__Exercise__: Exactly reproduce the lines of the listing below from the one containing "You are a computer-use" through the one containing "Image resolution: width=600". Skip the images.

__Data extract__:
========================

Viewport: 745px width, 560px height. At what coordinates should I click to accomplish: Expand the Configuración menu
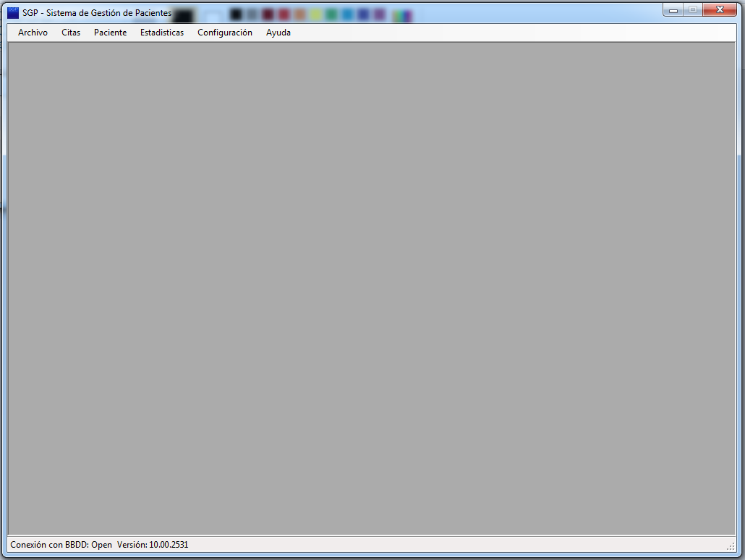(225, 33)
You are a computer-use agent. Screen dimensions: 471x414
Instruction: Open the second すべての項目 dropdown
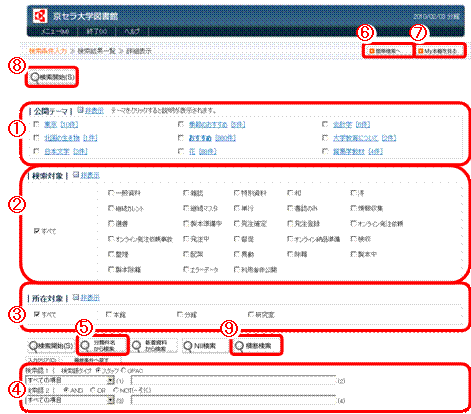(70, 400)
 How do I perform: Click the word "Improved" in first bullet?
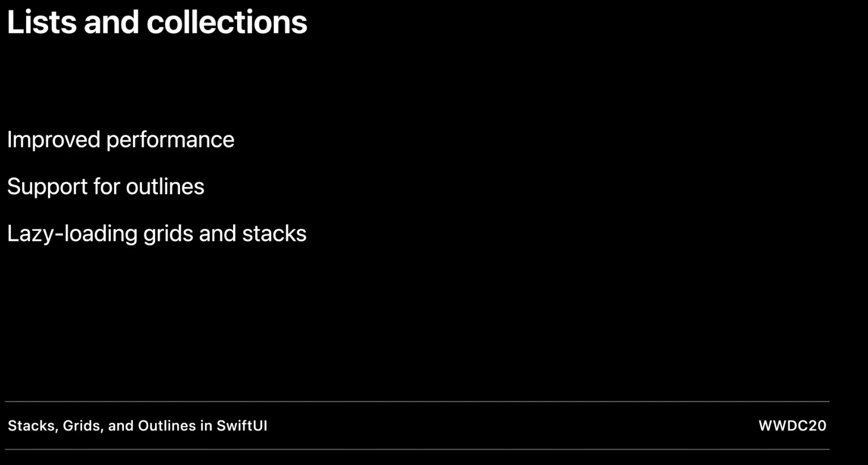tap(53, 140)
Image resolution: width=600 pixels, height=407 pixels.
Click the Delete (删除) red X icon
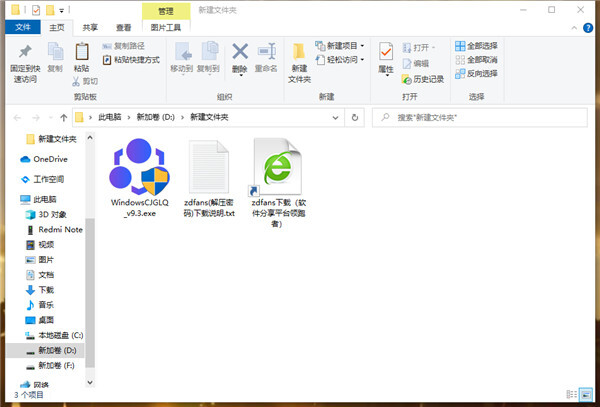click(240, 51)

========================

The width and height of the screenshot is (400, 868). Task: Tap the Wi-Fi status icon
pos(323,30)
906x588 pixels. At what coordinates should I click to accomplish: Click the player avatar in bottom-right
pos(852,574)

========================

__Response__:
You are a computer-use agent. Screen dimensions: 471x414
Instruction: Open the second すべての項目 dropdown
(70, 400)
 How do I perform: Click the word "Improved" in first bullet?
tap(53, 140)
Image resolution: width=600 pixels, height=407 pixels.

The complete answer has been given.